Your Bible Verses Daily

The God Who Meets You Where You Are

Michele CushattBy Michele Cushatt

There are times when I read the Old Testament and struggle to make sense of it. The dysfunctional families, murderous agendas, strange dreams and experiences. It seems left field, far-fetched, impossible. When I look at what God does or doesn’t do, I struggle to understand Him. How could a real and loving God act the way He does? I don’t get it.

Until a day comes when, somehow, I get a glimpse of the bigger picture, the greater story. Then, if I’m able to stand back if only for a moment, I can see the beauty of the whole.

Generations after Jacob dreamed of a divine ladder connecting heaven to earth, Jesus makes a statement that fits the puzzle pieces together. As he begins a three-year ministry that upsets the religious and rescues the desperate, he gathers a group of 12 messed-up, inconsequential, uneducated men. It is there Jesus gives a head-nod to the dream Jacob experienced so many years before: “Very truly I tell you, you will see ‘heaven open, and the angels of God ascending and descending on’ the Son of Man” (John 1:51).
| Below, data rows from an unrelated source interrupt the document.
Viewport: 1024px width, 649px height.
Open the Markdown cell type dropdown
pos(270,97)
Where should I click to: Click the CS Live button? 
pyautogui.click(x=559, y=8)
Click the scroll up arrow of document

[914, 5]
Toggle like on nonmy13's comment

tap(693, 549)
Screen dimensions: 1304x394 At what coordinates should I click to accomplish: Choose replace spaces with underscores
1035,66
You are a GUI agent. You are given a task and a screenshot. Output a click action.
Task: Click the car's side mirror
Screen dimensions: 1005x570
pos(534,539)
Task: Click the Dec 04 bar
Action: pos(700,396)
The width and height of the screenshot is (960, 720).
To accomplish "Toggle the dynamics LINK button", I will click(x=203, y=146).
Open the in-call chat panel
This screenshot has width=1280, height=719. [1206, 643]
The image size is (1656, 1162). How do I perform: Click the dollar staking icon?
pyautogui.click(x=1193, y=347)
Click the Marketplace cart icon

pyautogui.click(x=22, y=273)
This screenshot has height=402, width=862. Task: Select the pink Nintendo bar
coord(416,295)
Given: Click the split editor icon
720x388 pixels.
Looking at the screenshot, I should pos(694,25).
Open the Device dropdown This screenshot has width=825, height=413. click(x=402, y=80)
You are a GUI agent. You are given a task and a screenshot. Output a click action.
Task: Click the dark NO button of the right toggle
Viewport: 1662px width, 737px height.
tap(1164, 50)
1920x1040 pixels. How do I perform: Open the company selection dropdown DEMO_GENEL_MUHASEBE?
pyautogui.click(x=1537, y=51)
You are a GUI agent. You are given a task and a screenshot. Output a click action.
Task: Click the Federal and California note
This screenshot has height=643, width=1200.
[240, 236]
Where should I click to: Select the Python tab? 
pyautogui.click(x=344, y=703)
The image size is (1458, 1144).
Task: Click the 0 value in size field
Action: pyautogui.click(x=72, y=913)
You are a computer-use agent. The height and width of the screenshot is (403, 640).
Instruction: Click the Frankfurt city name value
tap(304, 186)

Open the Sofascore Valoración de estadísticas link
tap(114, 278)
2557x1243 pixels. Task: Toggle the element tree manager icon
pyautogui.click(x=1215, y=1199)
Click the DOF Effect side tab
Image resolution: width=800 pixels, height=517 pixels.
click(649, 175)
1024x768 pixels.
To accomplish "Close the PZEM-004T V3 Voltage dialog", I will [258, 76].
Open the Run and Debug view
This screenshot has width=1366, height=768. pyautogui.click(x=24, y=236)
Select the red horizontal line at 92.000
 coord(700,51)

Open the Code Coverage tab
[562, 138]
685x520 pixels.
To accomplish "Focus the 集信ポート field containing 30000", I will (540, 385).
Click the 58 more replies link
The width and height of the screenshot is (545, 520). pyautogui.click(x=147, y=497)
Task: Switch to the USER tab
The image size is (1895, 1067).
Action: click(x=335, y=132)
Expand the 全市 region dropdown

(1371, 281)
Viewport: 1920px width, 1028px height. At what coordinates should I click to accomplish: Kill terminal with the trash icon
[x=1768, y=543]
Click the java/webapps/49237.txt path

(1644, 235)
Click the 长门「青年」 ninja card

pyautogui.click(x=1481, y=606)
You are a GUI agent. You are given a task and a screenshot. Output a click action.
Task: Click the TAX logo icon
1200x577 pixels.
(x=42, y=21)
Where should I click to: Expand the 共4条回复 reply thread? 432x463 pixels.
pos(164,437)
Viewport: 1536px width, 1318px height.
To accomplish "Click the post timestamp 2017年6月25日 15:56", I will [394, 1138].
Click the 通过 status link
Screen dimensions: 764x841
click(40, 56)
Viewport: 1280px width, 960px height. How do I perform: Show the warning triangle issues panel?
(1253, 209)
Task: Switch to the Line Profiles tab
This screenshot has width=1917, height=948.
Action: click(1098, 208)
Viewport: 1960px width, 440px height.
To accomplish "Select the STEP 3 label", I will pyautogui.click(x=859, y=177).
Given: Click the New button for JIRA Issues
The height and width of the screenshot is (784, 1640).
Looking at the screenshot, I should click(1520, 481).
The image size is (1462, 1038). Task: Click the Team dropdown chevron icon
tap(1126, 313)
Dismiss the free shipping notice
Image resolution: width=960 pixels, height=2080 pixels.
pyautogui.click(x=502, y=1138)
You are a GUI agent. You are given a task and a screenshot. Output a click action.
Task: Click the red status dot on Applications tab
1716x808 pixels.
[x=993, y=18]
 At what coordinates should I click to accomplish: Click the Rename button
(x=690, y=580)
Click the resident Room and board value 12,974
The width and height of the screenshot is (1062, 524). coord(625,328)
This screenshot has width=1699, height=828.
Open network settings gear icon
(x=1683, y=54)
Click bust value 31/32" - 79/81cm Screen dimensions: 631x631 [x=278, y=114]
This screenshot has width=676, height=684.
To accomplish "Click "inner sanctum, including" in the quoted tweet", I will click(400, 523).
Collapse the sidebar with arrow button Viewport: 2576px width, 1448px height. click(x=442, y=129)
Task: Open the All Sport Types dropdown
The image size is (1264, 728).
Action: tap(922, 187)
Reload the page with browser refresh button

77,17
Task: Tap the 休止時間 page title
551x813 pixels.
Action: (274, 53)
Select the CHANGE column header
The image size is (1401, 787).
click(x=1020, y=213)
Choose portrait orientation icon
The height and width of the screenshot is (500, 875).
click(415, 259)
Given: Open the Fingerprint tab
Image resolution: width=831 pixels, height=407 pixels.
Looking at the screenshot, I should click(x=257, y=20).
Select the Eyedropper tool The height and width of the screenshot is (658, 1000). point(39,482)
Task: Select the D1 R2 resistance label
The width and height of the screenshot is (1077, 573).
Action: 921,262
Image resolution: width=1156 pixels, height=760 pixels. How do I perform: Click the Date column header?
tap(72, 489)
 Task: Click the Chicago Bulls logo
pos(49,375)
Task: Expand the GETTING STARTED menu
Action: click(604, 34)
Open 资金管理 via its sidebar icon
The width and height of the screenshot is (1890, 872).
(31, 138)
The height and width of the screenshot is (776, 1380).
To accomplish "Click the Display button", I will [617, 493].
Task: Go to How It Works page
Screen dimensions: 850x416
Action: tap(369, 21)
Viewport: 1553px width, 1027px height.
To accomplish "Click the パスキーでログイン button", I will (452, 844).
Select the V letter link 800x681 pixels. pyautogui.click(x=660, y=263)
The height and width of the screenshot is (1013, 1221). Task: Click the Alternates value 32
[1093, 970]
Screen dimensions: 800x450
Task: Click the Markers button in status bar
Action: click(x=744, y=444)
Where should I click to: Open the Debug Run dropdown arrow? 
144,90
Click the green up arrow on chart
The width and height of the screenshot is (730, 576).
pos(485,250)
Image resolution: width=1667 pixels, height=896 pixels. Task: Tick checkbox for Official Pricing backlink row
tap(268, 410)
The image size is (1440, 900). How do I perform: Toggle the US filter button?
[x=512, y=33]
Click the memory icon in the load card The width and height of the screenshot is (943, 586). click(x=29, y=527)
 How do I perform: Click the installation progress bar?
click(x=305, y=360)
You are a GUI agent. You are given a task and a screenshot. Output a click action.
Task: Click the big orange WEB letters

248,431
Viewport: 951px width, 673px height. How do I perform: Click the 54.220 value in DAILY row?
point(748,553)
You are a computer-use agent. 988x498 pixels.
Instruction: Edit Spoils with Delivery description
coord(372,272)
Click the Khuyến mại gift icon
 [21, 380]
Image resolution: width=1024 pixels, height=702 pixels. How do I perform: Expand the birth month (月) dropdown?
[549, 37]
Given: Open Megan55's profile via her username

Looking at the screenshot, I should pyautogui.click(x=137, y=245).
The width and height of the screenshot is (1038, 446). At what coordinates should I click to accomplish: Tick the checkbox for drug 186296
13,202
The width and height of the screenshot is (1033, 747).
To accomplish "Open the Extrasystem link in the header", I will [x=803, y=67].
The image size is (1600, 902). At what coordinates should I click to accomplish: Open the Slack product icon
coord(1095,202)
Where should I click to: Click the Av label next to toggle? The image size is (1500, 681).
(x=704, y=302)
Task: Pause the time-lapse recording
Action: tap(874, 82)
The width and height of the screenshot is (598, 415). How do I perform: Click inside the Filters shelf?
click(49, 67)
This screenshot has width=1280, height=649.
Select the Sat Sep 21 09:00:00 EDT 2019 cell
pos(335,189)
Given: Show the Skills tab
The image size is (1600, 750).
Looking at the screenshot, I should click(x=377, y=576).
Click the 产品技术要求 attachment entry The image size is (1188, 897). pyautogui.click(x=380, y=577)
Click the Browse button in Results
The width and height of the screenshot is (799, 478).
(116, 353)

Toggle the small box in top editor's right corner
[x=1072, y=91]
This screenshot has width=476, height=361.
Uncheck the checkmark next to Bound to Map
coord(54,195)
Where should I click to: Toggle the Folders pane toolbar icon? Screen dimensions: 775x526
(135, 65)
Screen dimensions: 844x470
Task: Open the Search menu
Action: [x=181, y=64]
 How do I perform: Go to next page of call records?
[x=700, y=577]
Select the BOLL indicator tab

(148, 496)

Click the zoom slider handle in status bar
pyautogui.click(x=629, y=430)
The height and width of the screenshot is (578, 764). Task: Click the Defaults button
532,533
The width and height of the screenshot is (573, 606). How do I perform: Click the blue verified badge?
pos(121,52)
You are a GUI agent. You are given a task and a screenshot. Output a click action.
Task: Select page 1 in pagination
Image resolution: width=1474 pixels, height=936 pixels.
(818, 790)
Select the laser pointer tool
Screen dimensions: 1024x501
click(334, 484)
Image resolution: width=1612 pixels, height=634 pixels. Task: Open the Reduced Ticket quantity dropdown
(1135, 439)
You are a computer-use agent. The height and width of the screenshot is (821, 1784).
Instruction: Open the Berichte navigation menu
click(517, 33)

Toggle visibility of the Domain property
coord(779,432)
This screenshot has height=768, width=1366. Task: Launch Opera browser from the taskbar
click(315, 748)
Jacob’s ladder foreshadowed the greater glory, one that was fulfilled hundreds of years later when a man named Jesus became the established, irrevocable, unalterable connection between heaven and earth.

As fantastical as Jacob’s dream was, it remained only the barest hint. Because a day was coming when Jesus’ life and death bridged the distance wrought by trauma in the human heart. Jacob’s dream wasn’t about a ladder or even the angels climbing up and down it. It pointed to God’s relentless desire to attach to the people he loves.

He is the bridge connecting the glory of heaven to the humiliation of man. Although fully divine, God chose to put on human flesh—the ultimate expression of humility—in order to be with us.

“As soon as Jesus was baptized, he went up out of the water. At that moment heaven was opened, and he saw the Spirit of God descending like a dove and alighting on him” (Matt. 3:16).

Through Jesus, heaven opened and God landed with two dirty human feet on the same earth where you and I stand.

No matter how hard we may try, we have no ability to reach God. We cannot climb a ladder of our spirituality to touch him. We can’t even get our act together enough to be worthy of him. Instead, Jesus enters where we dream on stone pillows, running from one crisis and toward another. He meets us there. Not because we deserve it but because his covenant love can’t help it.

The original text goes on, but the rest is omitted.